[Stored data entries]
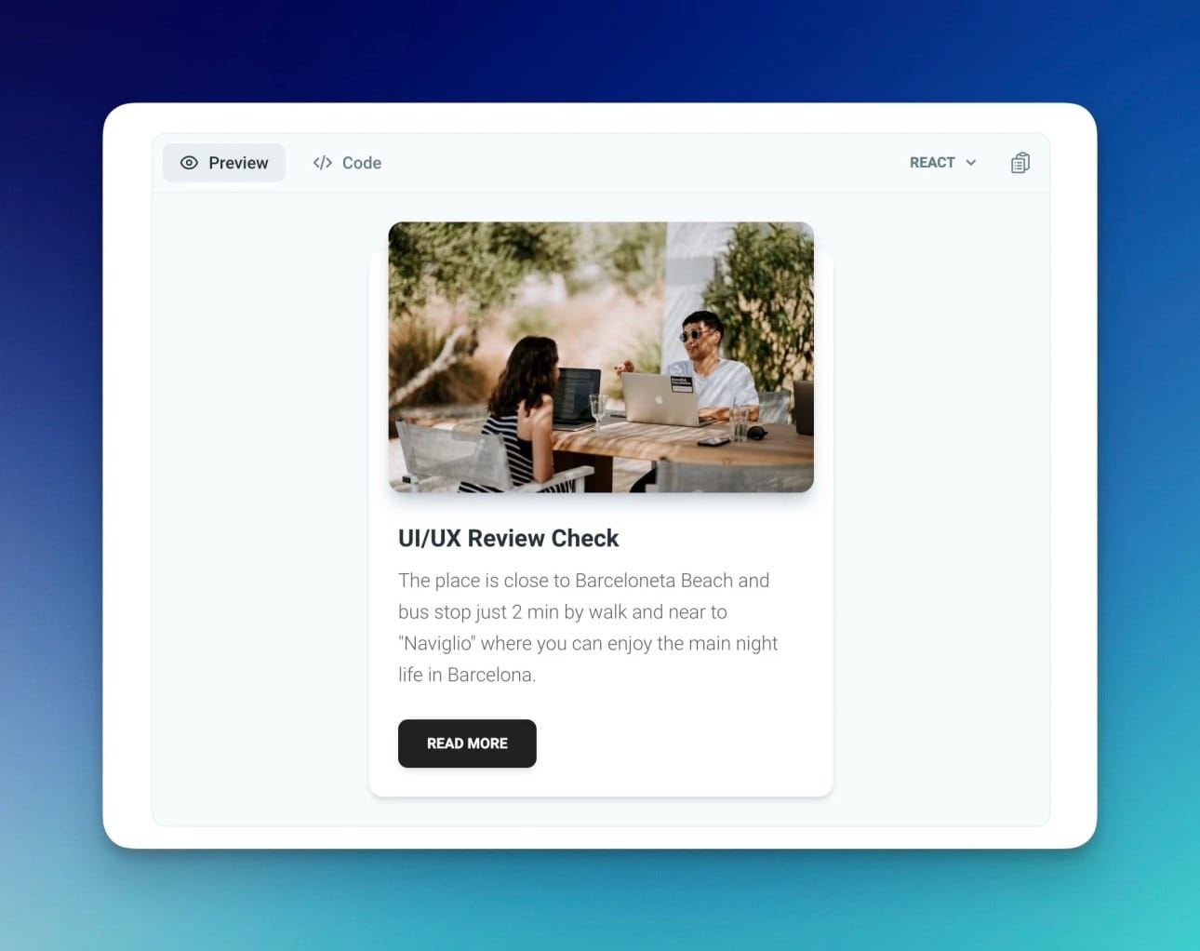Switch to the Code tab

(347, 163)
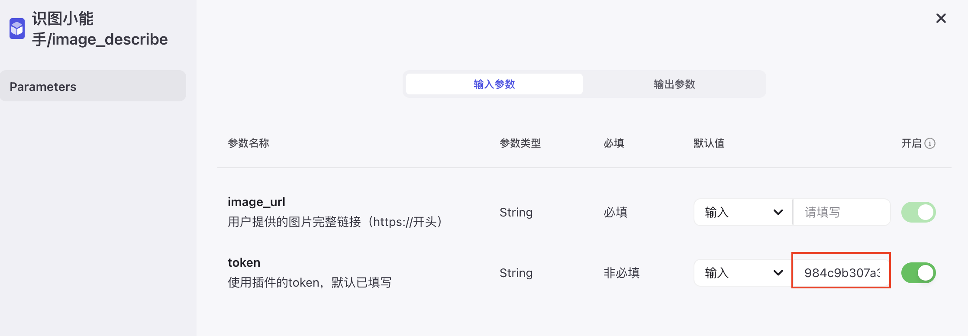Click the info icon next to 开启

pos(930,143)
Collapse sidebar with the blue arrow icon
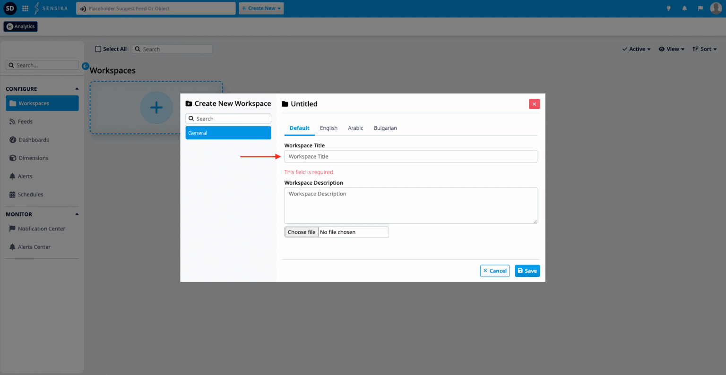The image size is (726, 375). click(x=86, y=66)
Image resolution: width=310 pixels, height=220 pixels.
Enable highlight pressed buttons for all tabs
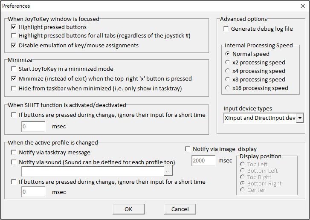tap(14, 36)

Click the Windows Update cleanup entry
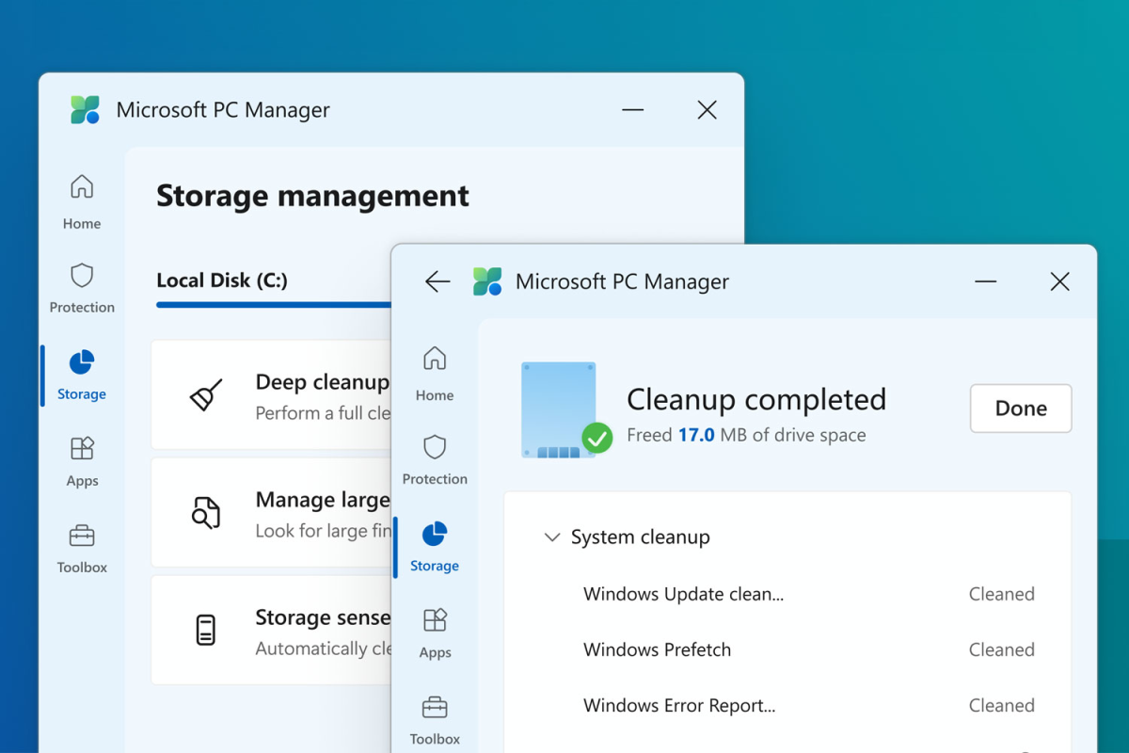click(683, 594)
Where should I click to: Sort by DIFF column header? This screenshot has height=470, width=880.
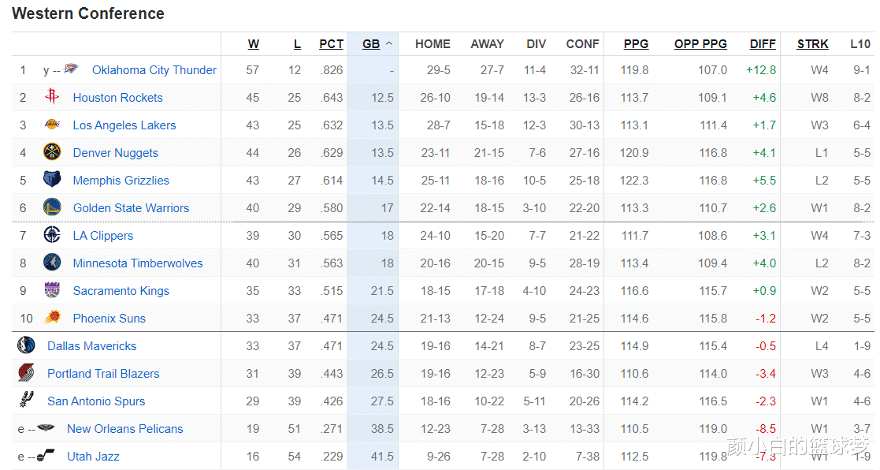pos(763,44)

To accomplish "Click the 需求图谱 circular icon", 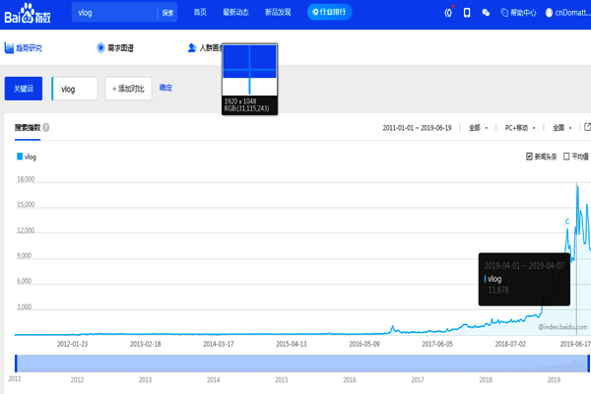I will pyautogui.click(x=100, y=47).

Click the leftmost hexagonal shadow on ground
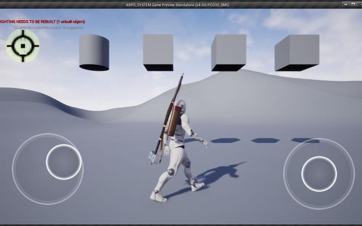coord(225,141)
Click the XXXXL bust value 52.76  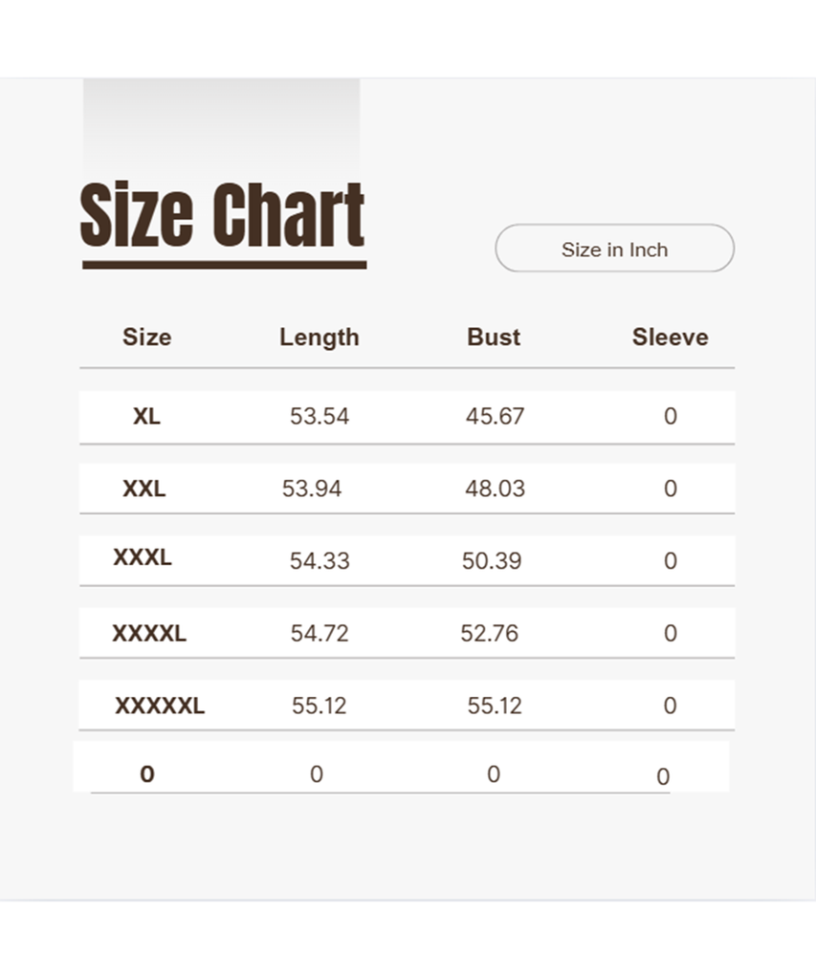[x=489, y=633]
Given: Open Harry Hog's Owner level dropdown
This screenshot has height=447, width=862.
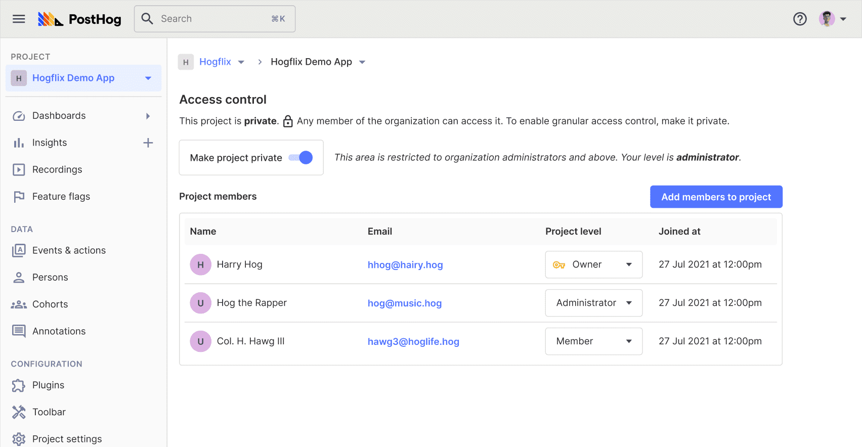Looking at the screenshot, I should pyautogui.click(x=593, y=264).
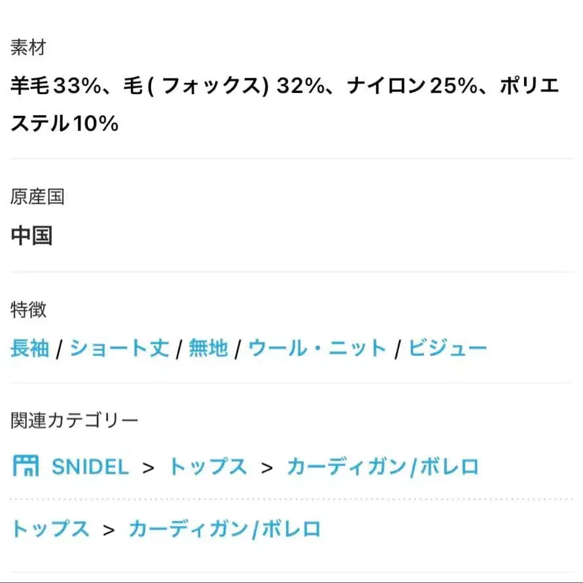Image resolution: width=583 pixels, height=583 pixels.
Task: Choose the 無地 feature tag
Action: (208, 348)
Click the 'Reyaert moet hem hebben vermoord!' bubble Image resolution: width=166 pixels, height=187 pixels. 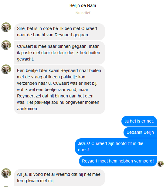tap(118, 161)
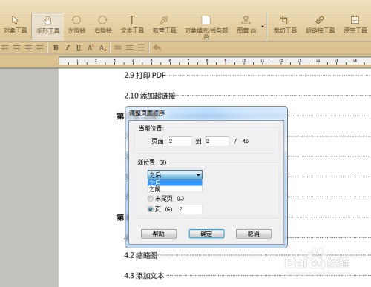371x287 pixels.
Task: Select the 页 (G) radio option
Action: tap(150, 209)
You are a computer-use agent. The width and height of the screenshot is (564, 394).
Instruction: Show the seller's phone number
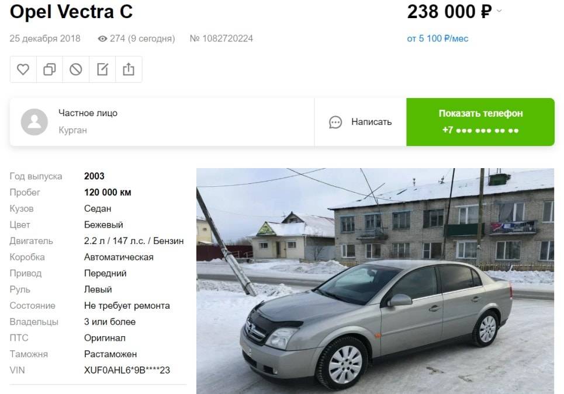pyautogui.click(x=480, y=122)
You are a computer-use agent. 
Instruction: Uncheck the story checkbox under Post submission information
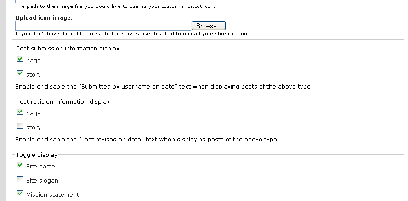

## EXERCISE DETAILS
Whenever the string "computer" shows up in a line of the entries, copy that line.

## FINISHED TASK
You are a computer-use agent. The width and height of the screenshot is (564, 394).
You are a computer-use agent. 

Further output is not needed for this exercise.